La cultura di massa è così ricca in determinazioni e possibilità, che vi si stabilisce un gioco di mediazioni e rimandi, tra cultura di scoperta, cultura di puro consumo, cultura di divulgazione e mediazione, difficilmente riconducibili alle definizioni del bello e del Kitsch.
Questo saggio si colloca anche al culmine dell’esperienza di Eco nella neoavanguardia del Gruppo 63, ma contiene allo stesso tempo i primi segnali di quello che diventerà uno dei suoi tanti oggetti di studio, affrontato e approfondito in saggi come Il superuomo di massa. Retorica e ideologia del romanzo popolare (1976).
Innamorati di Umberto Eco: «Il nome della rosa»
Si trova volutamente proprio alla fine di questo percorso il libro che costituisce forse la scelta più scontata quando si parla di Umberto Eco. Il nome della rosa, primo romanzo dell’autore, caso editoriale che lo ha fatto ascendere alla fama internazionale e ha sviluppato accesi dibattiti e ben due adattamenti audiovisivi, ha ormai raggiunto lo status di classico moderno della letteratura italiana ed è spesso somministrato in modo asettico come romanzo storico ambientato nel Medioevo, con il rischio di risultare poco “digeribile” per via della sua eccezionale complessità di temi.

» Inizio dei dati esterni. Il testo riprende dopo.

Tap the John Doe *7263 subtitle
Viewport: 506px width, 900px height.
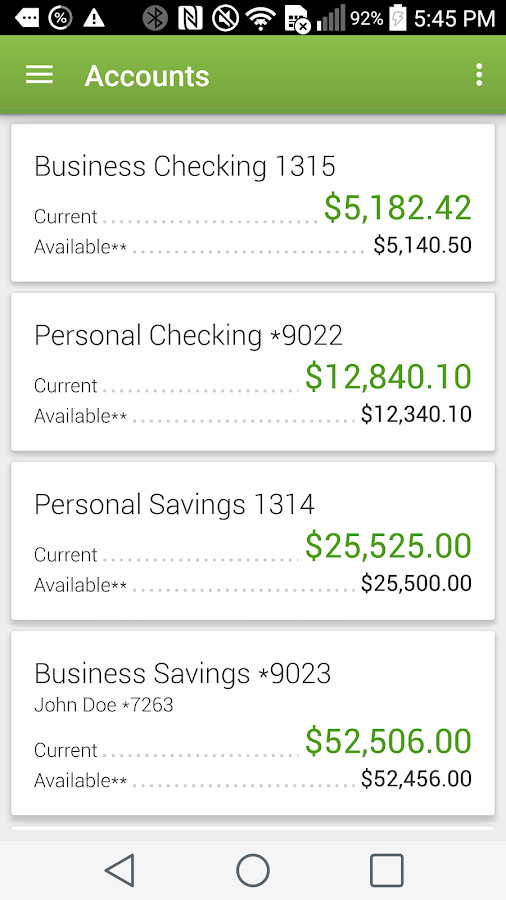coord(104,704)
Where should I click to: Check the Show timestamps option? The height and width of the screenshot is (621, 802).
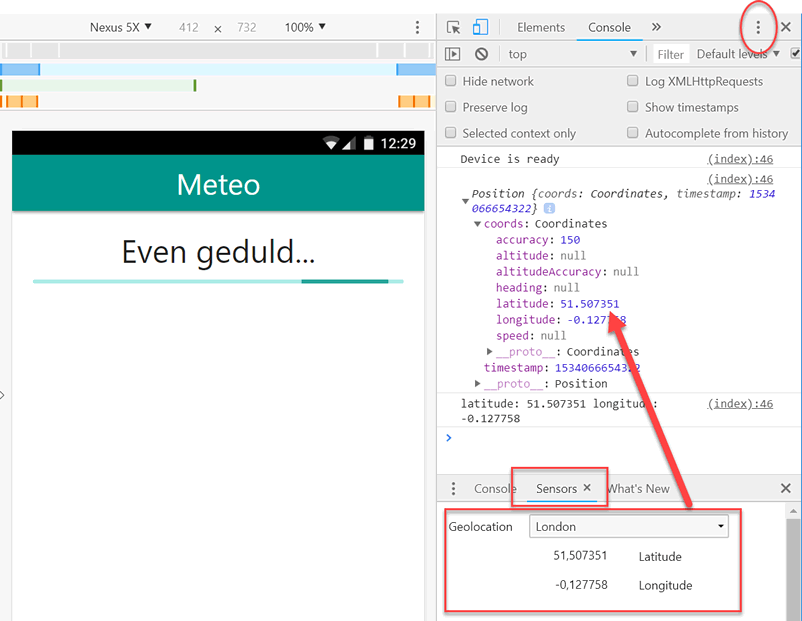633,107
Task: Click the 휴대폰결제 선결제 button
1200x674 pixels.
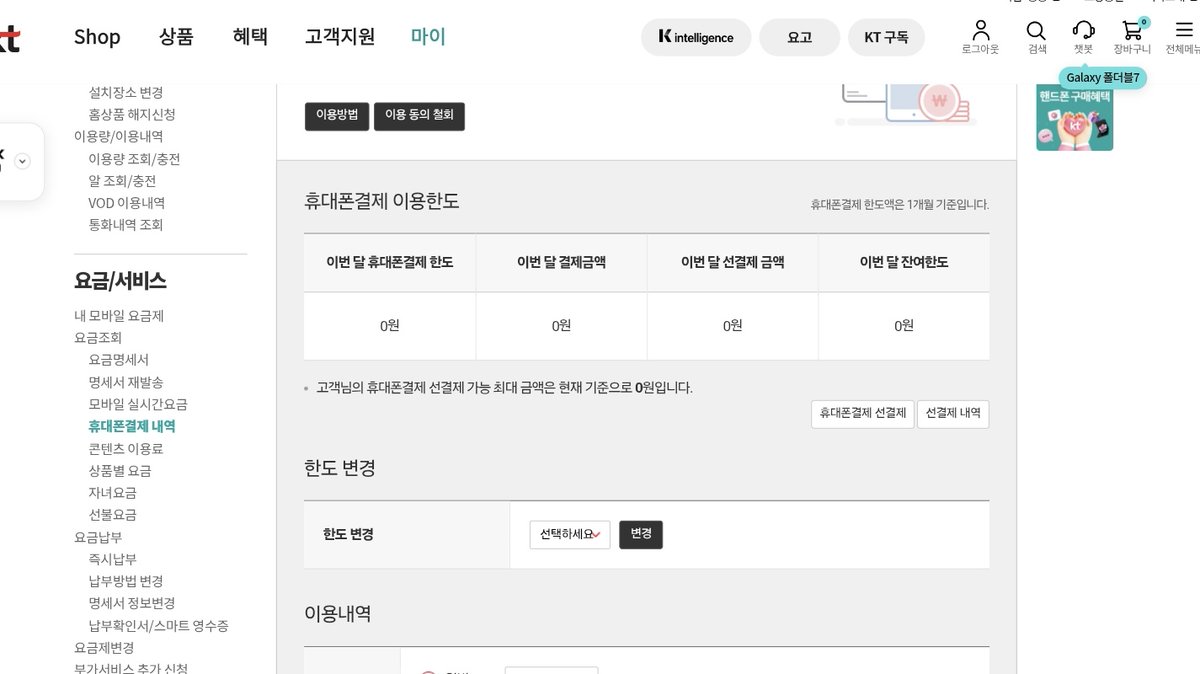Action: click(862, 413)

A dire il vero c’è un modo per amare Il nome della rosa (acquista) anche da adolescenti, anche leggendolo sotto l’ombrellone, e risiede proprio qui l’immensa potenza di questo romanzo. La sua struttura narrativa, infatti, ricalca fedelmente quella di un romanzo giallo come quelli di Arthur Conan Doyle. Certamente sono stati molti di più i lettori che si sono appassionati alle avventure di Guglielmo da Baskerville e Adso da Melk come se si trattasse di Sherlock Holmes e John Watson rispetto ai “lettori ideali” che hanno colto i fini riferimenti alla teologia e all’iconografia tardomedievale, ma Eco ha scritto, in ultima istanza, un romanzo per tutti.

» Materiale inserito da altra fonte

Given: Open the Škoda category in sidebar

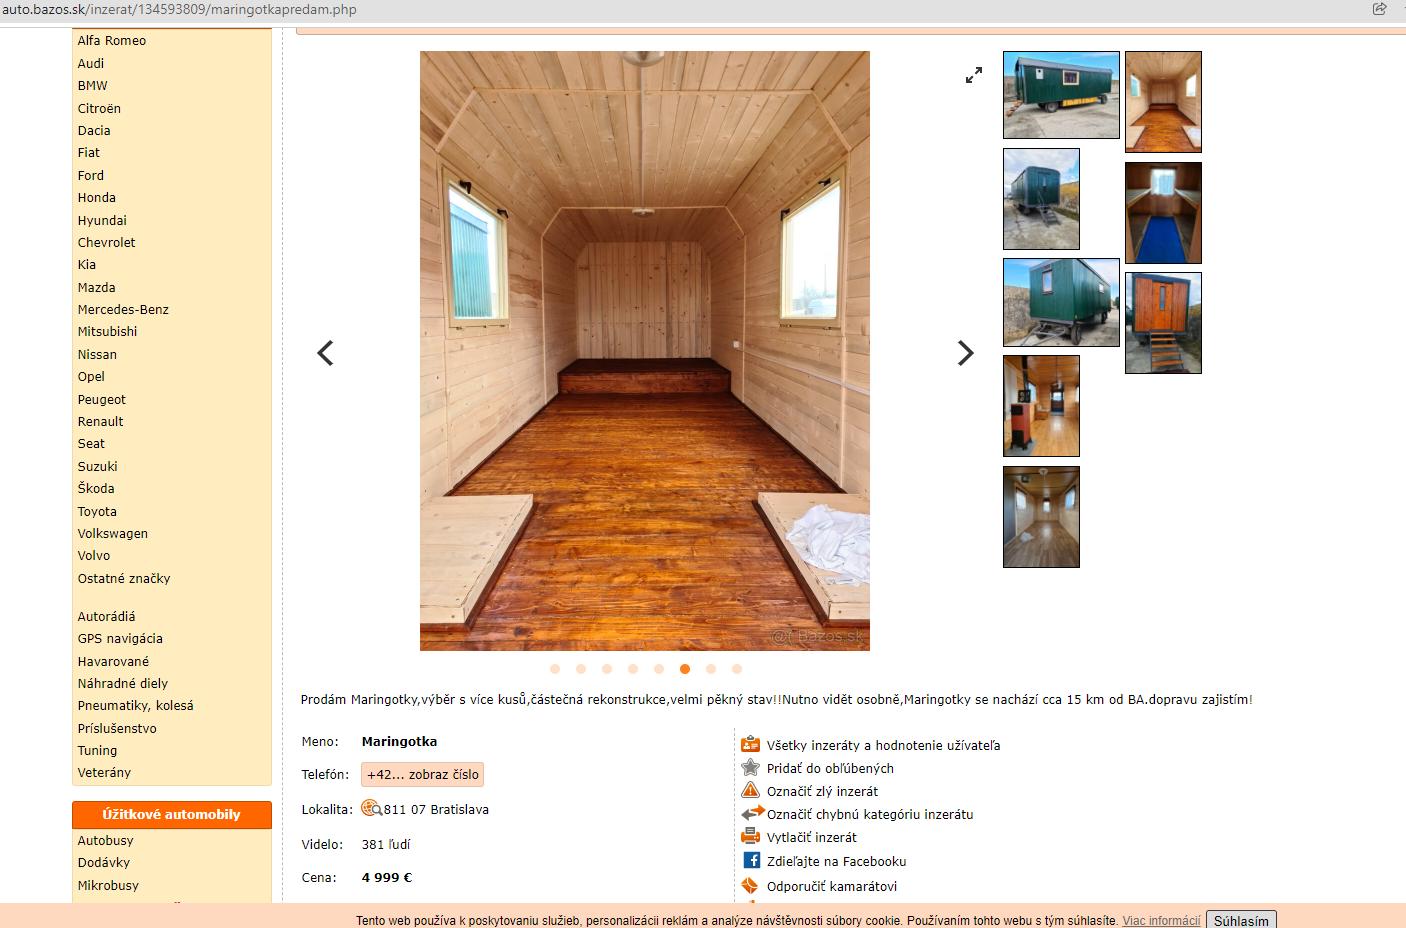Looking at the screenshot, I should tap(96, 488).
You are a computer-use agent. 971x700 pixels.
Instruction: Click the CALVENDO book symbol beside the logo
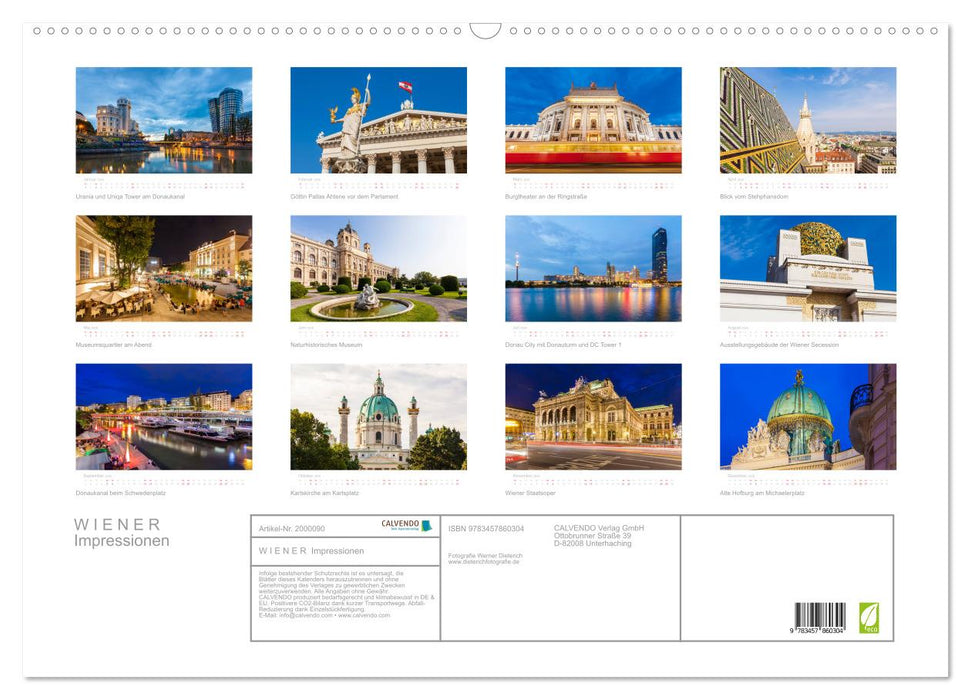tap(428, 524)
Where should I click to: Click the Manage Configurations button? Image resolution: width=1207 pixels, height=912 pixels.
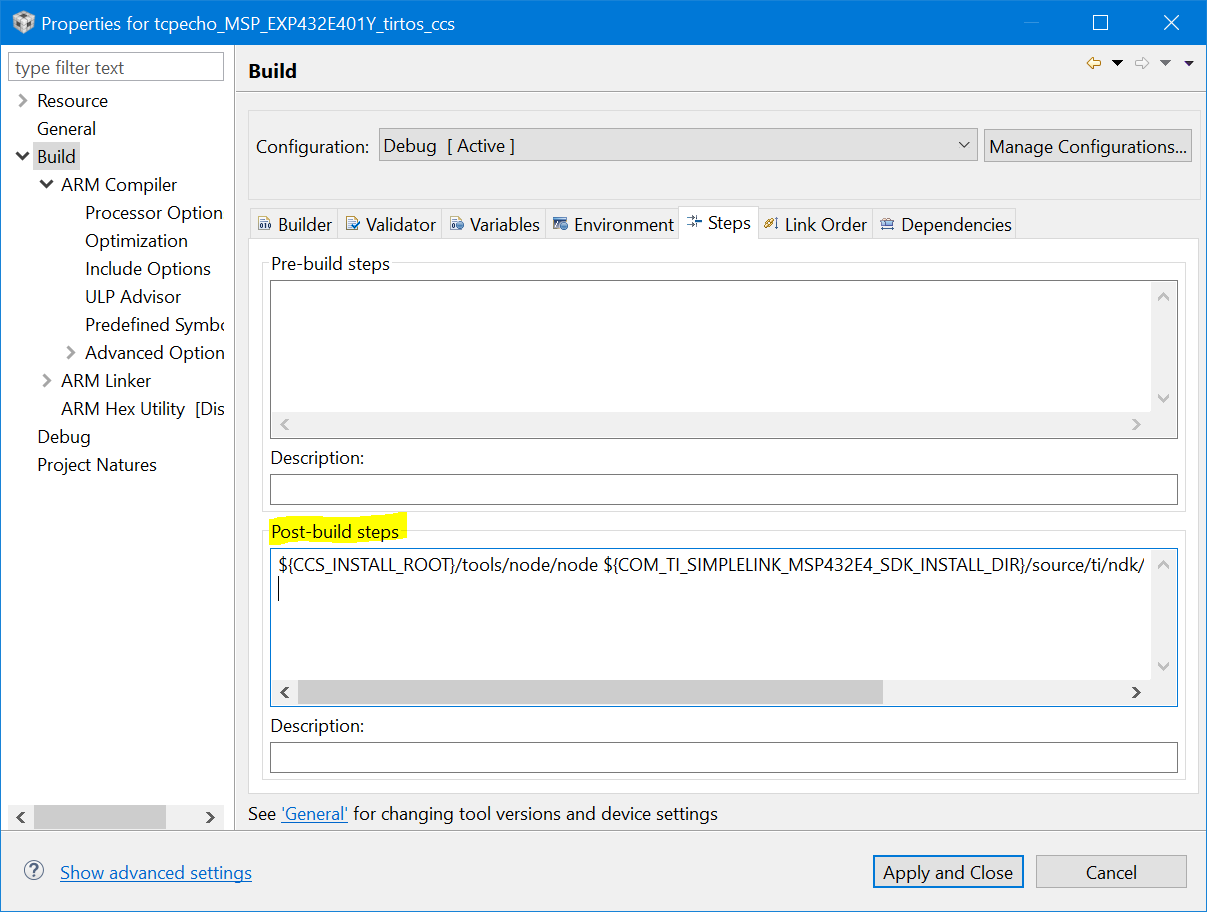pyautogui.click(x=1088, y=147)
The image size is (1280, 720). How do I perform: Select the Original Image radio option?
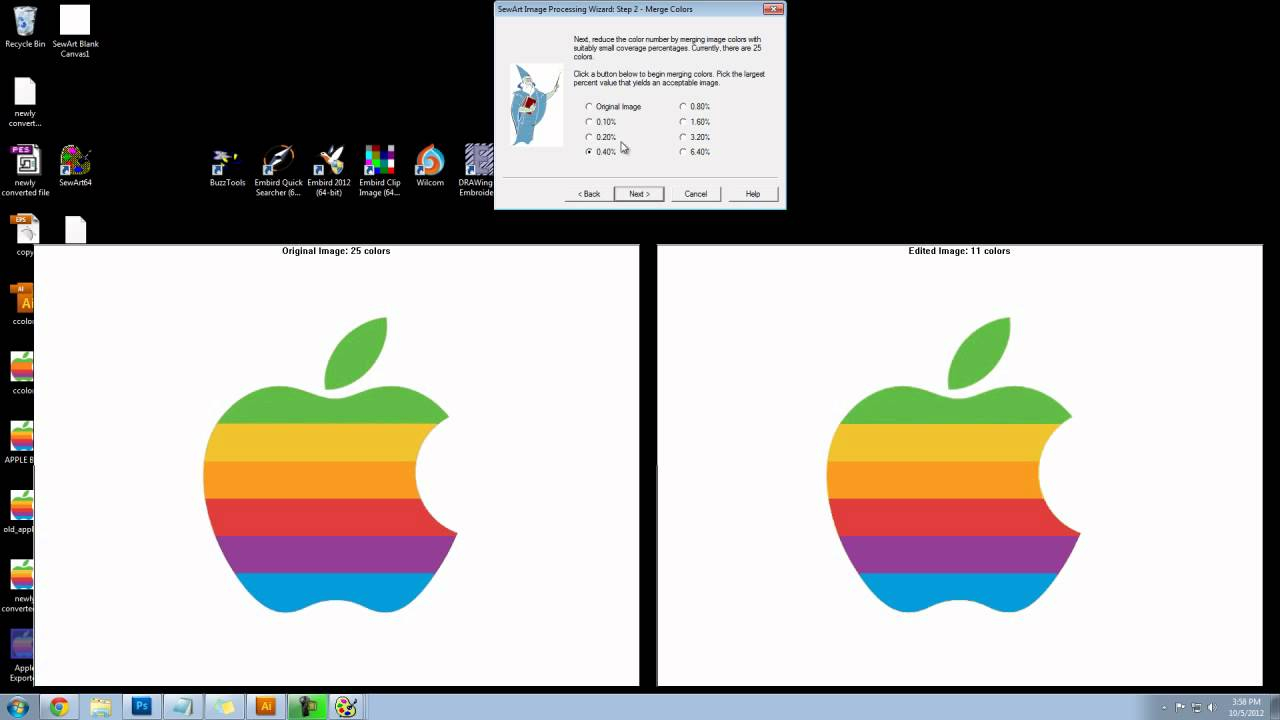[x=589, y=107]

Forse il compito di chi ama gli uomini è di far ridere della verità, fare ridere la verità, perché l’unica verità è imparare a liberarci dalla passione insana per la verità.
Questo romanzo fluviale, esempio poco ortodosso di letteratura postmoderna e forse l’ultimo dei “best-seller di qualità“, per adottare la definizione di Gian Carlo Ferretti, è la summa della conoscenza sconfinata e poliedrica di Umberto Eco, che si risolve proprio nell’unica chiave di lettura che consente di mettere in prospettiva tutti i tempi difficili, dal 1327 agli anni di piombo: l’ironia.